On its busiest weekend of the year, the Levine Museum of the New South welcomed hundreds – Monday, it’s expecting thousands – of people wanting to honor Dr. Martin Luther King Jr.
Their mission: Explore just how far Charlotte and the South have come because of the movement he led to end segregation and discrimination.
On Sunday, they watched movies about civil rights battles; took their children to “story time” sessions on the Underground Railroad and Rosa Parks; and went through a new exhibit – “Fighting for Democracy” – about World War II veterans who were heroes abroad but “second-class citizens” at home when they returned to a segregated society.
King helped forge a new future “by fighting for everybody,” said Carlos Gladden, 26, of Charlotte, who’s African-American. “Without him, we would not be able to come together and talk with each other.”
As people – black, white and brown – strolled the uptown Charlotte museum on the day before the federal holiday named for King, some imagined what he would make of the New South city of Charlotte today.
Dawne and Duane Orr, an African-American couple in their 50s, seemed to speak for many Sunday in saying that King would be happy and sad if he were able to look around Charlotte nearly 45 years after his death.
He’d see a “a tale of two cities,” said Duane Orr, a junior ROTC high school instructor in Charlotte. “Those people who have been nurtured to take advantage of educational opportunities – we’re seeing some of them go to the top. … But the environment doesn’t exist for a lot of young people – I look at them every single day – who just don’t see it for themselves. There are still obstacles.”
Wife Dawne, a home improvement contractor, agreed. King “would be happy about some things. But we still have work to do,” she said. “While a lot of us have made gains, there are still a lot of people hurting right now. I think he’d be really disappointed in the increasing number of homeless people.”
Also on hand Sunday was Tom Hanchett, the staff historian at the Museum of the New South.
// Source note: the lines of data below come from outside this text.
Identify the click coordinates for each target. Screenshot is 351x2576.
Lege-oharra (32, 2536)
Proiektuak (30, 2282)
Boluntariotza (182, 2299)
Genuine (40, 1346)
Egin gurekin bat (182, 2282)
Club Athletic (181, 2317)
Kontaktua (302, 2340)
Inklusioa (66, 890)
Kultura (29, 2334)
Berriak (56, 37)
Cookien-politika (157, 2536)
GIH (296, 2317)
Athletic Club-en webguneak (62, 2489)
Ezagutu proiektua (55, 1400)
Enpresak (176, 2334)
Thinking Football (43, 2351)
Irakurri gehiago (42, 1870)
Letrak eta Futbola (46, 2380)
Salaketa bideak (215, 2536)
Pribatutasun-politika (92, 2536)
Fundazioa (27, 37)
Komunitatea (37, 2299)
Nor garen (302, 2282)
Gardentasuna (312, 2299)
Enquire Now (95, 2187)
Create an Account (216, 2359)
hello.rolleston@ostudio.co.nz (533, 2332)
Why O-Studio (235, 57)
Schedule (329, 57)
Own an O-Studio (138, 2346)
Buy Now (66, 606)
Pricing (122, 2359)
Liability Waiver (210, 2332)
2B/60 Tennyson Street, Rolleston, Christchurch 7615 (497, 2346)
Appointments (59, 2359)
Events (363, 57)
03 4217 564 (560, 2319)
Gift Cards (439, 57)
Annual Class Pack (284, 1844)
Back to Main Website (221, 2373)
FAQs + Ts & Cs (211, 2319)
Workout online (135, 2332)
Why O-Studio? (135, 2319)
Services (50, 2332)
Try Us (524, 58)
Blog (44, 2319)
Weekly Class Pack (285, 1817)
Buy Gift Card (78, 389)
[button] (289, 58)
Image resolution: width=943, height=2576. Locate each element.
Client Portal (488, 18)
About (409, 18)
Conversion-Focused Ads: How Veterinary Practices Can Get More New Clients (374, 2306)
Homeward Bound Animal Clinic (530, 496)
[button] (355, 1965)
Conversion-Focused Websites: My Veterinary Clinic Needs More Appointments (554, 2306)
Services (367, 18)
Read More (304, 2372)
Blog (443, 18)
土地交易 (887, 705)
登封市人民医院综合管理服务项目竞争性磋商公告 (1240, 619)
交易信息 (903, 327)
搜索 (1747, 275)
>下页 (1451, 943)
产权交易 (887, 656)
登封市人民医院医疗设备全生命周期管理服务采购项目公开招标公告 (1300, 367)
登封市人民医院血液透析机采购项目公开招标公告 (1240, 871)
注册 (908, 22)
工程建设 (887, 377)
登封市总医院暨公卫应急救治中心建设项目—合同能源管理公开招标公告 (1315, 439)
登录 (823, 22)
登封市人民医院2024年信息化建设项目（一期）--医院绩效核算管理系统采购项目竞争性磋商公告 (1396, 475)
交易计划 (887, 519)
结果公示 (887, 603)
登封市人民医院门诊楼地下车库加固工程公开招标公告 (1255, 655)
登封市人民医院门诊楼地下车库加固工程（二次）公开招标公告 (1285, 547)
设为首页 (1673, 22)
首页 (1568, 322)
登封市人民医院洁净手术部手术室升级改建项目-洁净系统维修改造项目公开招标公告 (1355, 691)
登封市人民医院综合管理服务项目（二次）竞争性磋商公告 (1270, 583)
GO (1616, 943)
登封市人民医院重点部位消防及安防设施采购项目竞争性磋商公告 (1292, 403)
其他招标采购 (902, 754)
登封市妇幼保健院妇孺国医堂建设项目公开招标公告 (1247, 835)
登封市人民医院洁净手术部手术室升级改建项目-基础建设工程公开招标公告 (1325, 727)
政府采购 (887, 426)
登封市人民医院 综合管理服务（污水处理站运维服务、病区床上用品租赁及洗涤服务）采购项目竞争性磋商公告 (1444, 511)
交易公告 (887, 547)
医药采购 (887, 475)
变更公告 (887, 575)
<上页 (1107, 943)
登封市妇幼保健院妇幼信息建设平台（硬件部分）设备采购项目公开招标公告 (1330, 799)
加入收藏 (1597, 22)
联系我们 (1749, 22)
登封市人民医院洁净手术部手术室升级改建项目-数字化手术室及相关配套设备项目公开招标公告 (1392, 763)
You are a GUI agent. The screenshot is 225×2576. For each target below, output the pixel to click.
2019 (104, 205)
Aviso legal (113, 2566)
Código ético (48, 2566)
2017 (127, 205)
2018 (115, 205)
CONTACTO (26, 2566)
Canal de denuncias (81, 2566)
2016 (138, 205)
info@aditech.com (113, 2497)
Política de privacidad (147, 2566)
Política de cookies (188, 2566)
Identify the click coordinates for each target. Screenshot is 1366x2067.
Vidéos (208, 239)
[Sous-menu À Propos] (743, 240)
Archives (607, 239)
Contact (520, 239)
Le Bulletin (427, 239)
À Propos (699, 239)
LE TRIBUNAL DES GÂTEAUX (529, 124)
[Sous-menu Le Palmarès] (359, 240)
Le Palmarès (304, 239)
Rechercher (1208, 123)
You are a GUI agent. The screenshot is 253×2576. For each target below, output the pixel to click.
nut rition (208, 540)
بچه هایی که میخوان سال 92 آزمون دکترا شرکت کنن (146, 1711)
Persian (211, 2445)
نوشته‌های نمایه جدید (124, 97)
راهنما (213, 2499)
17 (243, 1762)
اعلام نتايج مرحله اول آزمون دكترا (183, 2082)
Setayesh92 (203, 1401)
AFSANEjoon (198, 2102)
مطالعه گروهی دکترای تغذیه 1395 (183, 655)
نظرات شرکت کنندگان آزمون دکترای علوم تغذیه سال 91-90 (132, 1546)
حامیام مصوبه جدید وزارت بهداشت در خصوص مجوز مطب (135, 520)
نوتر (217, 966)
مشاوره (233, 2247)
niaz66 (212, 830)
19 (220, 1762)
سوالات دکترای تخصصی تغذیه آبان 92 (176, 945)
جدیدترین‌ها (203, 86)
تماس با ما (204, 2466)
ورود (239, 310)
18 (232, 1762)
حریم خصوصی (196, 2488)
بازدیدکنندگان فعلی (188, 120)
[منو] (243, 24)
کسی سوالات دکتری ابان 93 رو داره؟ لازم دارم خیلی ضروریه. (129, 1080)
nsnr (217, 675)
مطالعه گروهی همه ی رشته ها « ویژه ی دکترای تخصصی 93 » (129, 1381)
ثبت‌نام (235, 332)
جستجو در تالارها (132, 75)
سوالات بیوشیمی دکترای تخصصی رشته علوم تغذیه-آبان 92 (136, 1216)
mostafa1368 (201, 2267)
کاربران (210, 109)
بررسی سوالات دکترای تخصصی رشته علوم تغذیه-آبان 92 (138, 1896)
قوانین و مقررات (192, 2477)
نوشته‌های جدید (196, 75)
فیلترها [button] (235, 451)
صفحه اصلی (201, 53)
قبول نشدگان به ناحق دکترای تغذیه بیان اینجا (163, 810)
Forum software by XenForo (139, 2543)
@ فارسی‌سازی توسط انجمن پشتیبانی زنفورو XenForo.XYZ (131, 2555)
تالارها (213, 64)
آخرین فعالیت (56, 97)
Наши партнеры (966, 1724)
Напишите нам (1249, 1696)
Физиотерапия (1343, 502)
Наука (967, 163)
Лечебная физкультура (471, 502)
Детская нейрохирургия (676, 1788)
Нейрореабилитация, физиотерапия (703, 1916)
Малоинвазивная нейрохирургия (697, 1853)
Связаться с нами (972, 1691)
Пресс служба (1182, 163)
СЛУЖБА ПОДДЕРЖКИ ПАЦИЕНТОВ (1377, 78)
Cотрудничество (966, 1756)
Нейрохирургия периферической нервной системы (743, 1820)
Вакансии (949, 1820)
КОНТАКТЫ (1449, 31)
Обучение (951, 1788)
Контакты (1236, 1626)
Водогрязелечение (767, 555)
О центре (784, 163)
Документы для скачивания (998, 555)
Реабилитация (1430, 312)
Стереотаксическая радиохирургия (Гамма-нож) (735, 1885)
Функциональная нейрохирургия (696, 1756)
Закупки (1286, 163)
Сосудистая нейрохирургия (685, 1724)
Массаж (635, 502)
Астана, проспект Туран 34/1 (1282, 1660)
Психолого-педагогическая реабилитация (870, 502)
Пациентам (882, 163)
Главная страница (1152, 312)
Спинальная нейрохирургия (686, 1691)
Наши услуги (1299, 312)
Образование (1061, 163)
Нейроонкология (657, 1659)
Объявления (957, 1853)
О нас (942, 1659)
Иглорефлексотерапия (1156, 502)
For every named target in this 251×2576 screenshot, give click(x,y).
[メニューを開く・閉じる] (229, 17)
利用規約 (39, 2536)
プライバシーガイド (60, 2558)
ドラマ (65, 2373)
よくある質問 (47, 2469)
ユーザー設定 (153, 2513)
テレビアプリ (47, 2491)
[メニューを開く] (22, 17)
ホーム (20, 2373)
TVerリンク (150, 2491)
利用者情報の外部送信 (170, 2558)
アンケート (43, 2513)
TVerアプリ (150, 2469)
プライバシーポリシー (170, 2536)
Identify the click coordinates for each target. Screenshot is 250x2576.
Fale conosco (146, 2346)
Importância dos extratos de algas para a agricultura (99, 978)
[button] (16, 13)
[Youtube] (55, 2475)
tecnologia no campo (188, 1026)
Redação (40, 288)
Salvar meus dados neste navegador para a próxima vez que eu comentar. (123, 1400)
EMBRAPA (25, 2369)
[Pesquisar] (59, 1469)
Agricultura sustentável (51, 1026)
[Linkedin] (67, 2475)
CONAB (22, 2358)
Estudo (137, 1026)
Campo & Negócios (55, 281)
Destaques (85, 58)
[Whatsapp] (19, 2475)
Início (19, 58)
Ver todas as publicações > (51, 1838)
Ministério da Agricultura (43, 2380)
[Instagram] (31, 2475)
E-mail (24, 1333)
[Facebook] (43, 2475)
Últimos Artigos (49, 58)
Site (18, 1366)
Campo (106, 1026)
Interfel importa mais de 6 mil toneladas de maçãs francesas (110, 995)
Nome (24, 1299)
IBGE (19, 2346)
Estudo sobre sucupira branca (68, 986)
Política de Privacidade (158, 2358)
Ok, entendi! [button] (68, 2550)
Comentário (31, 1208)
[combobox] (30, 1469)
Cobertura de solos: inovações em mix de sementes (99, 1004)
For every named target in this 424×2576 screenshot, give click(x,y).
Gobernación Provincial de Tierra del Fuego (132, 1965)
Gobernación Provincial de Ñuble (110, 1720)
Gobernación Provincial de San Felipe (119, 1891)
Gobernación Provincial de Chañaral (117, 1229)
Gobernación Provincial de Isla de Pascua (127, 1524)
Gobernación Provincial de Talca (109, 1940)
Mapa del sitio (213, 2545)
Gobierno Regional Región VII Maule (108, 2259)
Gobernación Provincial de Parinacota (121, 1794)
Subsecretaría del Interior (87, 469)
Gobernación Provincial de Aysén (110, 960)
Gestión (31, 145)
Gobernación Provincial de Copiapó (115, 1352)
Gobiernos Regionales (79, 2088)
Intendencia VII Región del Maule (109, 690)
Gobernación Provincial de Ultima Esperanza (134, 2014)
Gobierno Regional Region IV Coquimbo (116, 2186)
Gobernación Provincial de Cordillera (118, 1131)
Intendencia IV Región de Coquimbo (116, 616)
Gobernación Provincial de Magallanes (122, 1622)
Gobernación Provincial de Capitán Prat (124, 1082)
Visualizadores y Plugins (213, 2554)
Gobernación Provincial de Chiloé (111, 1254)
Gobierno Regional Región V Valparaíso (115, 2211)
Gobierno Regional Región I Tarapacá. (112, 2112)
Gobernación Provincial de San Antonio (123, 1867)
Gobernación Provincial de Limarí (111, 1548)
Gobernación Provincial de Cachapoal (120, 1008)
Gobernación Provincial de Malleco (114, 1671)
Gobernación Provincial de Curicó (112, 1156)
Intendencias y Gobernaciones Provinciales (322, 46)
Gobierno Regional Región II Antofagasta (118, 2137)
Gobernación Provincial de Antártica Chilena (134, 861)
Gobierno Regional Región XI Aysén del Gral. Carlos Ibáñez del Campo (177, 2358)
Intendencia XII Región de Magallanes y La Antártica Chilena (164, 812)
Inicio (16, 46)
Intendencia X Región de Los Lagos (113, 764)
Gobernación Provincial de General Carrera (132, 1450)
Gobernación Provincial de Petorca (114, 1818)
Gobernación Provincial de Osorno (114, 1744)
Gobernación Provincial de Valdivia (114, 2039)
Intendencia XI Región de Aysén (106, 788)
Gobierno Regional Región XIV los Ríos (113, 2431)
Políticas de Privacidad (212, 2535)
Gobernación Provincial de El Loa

He, too, subscribed to the view that King would applaud today’s Queen City – and push for more change.
He noted that in the 1980s white-majority Charlotte elected black mayor Harvey Gantt. So, he said, “Dr. King would be immensely gratified by what he would see in Charlotte. This is a place that has genuinely changed.”
And yet…
“Dr. King would also goad us to make more change,” Hanchett said. “Our schools are more segregated than they used to be, and we haven’t figured out how to welcome newcomers in ways we might. Immigration is a hot-button issue.”
And it’s an issue, Hanchett added, where King would say to both sides: “You’ve got to deal with it. You can’t put it off.”
Not just another day off
Others talked Sunday about how important it is to keep the King holiday from evolving into just another day off from work and school.
With young sons, daughters and grandchildren by their sides, parents said coming to the museum was a sign of their commitment to educate this generation and those to come about King and his achievements.
“I want make sure he is educated on African-American culture,” teacher Veronica Hodges, 33, said about her 4-year-old son, Luke. “It’s very warming to know that (King’s) dream is somewhat alive. My son goes to a (pre)school where there’s whites and blacks. And I work in an area where there’s blacks and whites.”
Sharon Janech, who’s white, was at the museum with her granddaughter Ella, 10.
King “started a movement that we all need to keep going,” said Janech, 61, a longtime Michigan resident who retired to Lake Wylie, S.C., a year ago. “We have to move forward and be open-minded – that’s what he wants us to do.”
Also Sunday, three generations of the African-American Bryant family, of Charlotte, spent their afternoon at the museum. They all echoed one another about what they and all Americans owe King, who was just 39 when he was murdered in 1968.
“I was raised in segregation,” said Freddie Bryant, 75, who grew up on a family farm in Florida. “Blacks couldn’t drink out of the white fountains . . . It used to be bad.”
Grandson Antonio, 9, knows the story, too: “Without (King), it wouldn’t be like this today. It would be ‘Colored classrooms’ and ‘Colored restrooms’ and ‘Colored diners.’ Martin Luther King made a change in the world.”